--- BEGIN PROVIDED PASSAGE ---
Admiral Sampson

The Admiral Sampson was built in December 1898 by William Cramp & Sons Shipbuilding Co. in Philadelphia Pennsylvania. She was a twin screw and approximately 296 feet in length and 2,104 tons.

   The Admiral Sampson was built for the American Mail Steamship Company along with her sister ships, Admiral Dewey, Admiral Schley, and Admiral Farragut. When she was ready to launch, people came from all over to watch the spectacular event as well as the christening by Nannie Sampson, the daughter of Admiral Sampson.

   The Sampson had an interesting career as a carrier ship of fruit, mail, and passengers for the United Fruit Company, Through the years there were several mergers and sales of companies that would toss around ownership of the Admiral but eventually she would be a part of the Alaska Pacific Steamship Co., founded in 1906, which was merged with Alaska Coast Co, in 1912 to form the Pacific Alaska Navigation Co. The final owner that would see her demise.


(Courtesy Maritime Timetable Images)                                                                                       (Thomaston Place Auction Galleries)       

   On August 26th, 1914 The Admiral Sampson left Seattle for Alaska with about 160 passengers on board. It was foggy that day, and the captain, Zimro Moore ordered the engines slowed and she crawled at 3 knots. Extra lookouts were ordered, and the ships whistle would sound at frequent intervals.

   At the same time the Princess Victoria was making her way towards Seattle, with a full load of passengers, also at a mere 3 knots.

   While passing Point No Point, the S.S. Admiral Sampson was struck broadside by the Princess Victoria. Piercing the Sampsons Steel hull with her bow, the Victoria stayed locked to the Admiral so that the passengers of the Sampson could unload to the Princesses deck. Unfortunately, the Victoria struck directly inline with the Sampsons after hatch opening, creating a 12 foot gash in the hull. This also crushed several large containers of fuel oil, which in turn caught fire. The Victoria was forced to back away leaving the Admiral open for the sea to rush into her.
--- END PROVIDED PASSAGE ---
--- BEGIN RECORDS ---
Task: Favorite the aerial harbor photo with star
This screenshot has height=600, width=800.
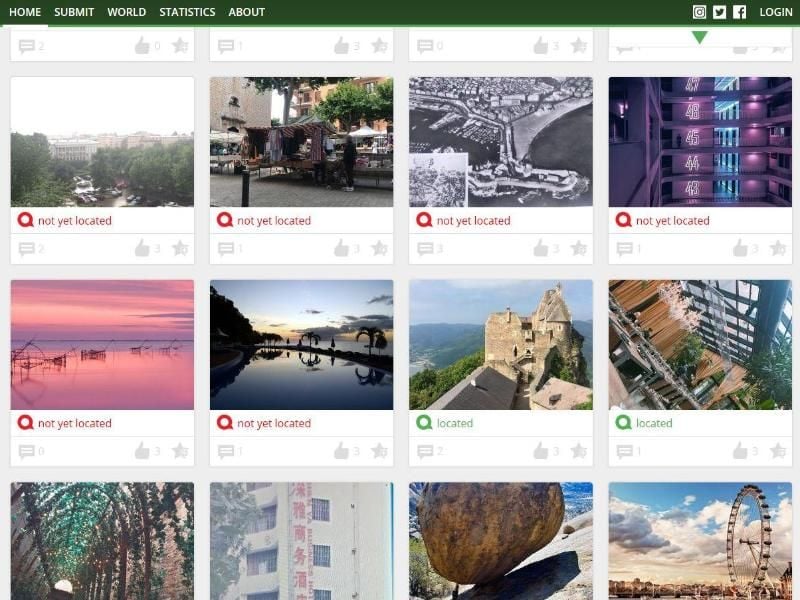Action: coord(579,248)
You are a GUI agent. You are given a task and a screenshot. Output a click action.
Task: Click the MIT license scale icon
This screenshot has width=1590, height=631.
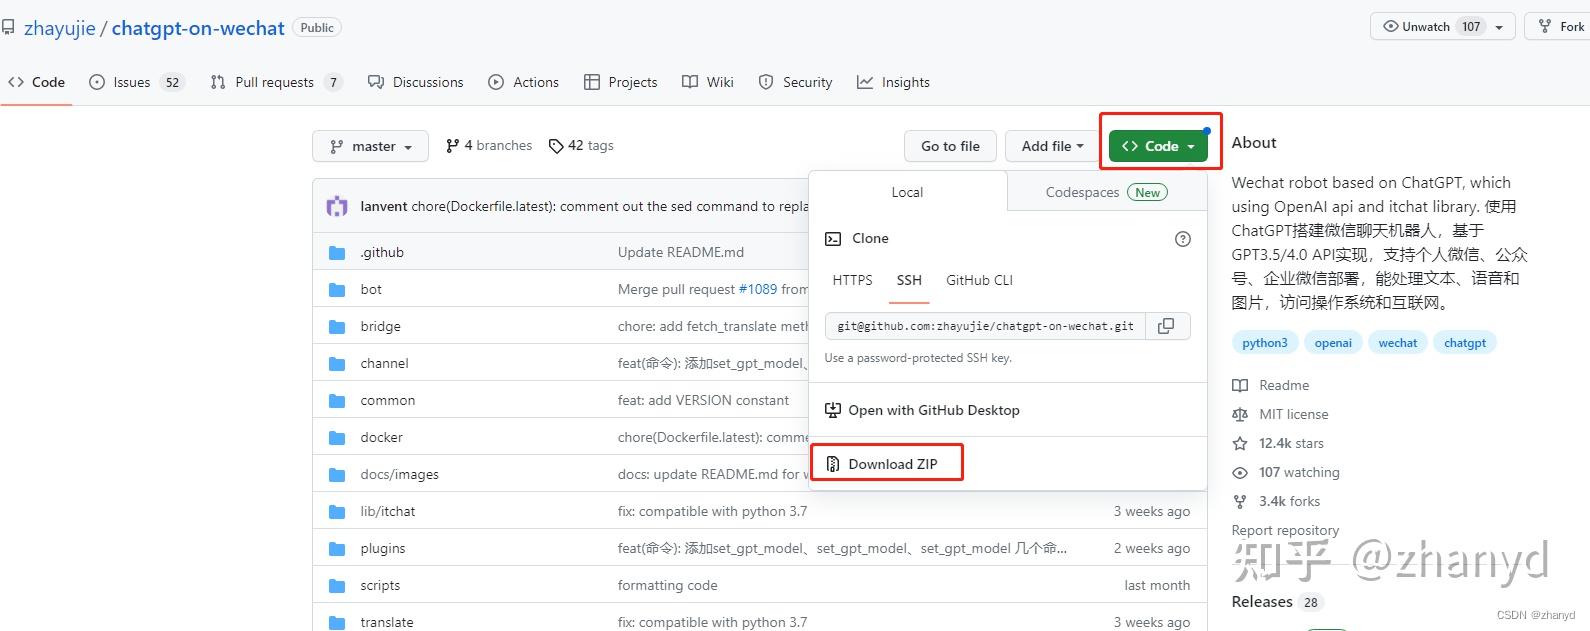click(1240, 414)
--- END RECORDS ---
PROBLEMS:
1. In the Admiral Sampson text, who christened the ship at her launch?
2. Quote the Admiral Sampson text between "The Admiral Sampson was built in" and "and 2,104 tons.", inclusive.

EXPECTED RESPONSES:
1. Nannie Sampson, the daughter of Admiral Sampson.

2.
The Admiral Sampson was built in December 1898 by William Cramp & Sons Shipbuilding Co. in Philadelphia Pennsylvania. She was a twin screw and approximately 296 feet in length and 2,104 tons.